For the data below, work out how many lines include the string "logo" and report only the number.
=== Exercise material ===
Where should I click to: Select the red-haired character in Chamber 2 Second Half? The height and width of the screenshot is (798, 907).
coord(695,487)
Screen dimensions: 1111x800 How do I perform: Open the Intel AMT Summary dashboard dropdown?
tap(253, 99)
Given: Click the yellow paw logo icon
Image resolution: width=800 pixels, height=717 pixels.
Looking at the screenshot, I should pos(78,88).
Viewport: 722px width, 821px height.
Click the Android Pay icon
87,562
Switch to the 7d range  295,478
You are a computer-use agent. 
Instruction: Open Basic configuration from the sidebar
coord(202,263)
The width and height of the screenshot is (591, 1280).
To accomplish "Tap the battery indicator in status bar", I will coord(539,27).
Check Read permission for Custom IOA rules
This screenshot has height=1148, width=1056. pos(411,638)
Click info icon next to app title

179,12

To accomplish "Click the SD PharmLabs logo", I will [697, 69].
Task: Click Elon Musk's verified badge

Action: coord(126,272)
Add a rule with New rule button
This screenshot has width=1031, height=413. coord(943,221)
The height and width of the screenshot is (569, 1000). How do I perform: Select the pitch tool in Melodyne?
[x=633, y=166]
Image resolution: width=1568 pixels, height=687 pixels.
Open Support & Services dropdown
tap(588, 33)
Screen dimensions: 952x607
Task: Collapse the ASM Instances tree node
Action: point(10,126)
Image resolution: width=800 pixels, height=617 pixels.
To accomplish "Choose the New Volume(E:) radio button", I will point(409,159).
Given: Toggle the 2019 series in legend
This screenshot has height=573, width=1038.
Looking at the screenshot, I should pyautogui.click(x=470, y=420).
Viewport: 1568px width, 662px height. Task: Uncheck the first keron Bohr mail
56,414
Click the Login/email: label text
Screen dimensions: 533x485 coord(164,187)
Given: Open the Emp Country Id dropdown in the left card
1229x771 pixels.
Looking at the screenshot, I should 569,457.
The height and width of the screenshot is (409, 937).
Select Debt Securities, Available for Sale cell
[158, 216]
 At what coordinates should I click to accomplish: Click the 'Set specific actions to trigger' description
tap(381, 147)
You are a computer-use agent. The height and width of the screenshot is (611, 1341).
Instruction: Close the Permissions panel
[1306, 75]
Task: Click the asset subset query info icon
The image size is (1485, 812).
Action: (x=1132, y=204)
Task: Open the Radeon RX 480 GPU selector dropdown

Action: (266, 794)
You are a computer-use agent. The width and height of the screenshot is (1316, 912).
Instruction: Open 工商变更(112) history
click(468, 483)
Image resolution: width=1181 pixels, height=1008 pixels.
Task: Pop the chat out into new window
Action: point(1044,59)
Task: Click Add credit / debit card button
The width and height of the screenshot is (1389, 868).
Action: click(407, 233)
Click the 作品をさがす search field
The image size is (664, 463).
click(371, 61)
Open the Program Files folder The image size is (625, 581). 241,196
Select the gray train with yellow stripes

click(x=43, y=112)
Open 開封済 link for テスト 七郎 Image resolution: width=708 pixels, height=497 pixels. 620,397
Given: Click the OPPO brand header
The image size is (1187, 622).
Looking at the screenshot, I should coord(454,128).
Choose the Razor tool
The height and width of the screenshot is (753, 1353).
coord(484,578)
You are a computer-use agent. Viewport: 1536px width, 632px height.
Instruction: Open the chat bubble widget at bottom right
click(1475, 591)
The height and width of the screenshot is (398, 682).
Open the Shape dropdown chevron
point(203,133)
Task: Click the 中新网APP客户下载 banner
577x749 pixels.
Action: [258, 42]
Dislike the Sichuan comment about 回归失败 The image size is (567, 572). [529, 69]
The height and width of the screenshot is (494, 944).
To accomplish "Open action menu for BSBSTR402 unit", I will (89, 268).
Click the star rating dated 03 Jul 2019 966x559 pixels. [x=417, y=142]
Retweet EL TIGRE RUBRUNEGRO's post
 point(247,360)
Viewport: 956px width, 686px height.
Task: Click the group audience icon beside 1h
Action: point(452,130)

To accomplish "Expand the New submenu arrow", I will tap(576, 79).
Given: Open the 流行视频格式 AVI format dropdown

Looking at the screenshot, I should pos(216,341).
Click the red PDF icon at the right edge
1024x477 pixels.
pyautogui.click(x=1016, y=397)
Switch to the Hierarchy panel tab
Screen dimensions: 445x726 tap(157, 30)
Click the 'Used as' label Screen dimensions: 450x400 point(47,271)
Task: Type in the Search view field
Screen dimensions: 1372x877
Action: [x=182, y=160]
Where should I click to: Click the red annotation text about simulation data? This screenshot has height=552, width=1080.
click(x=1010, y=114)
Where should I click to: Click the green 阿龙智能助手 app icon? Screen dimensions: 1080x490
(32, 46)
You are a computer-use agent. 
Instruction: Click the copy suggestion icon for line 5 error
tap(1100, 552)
===
#### Solution to this exercise
2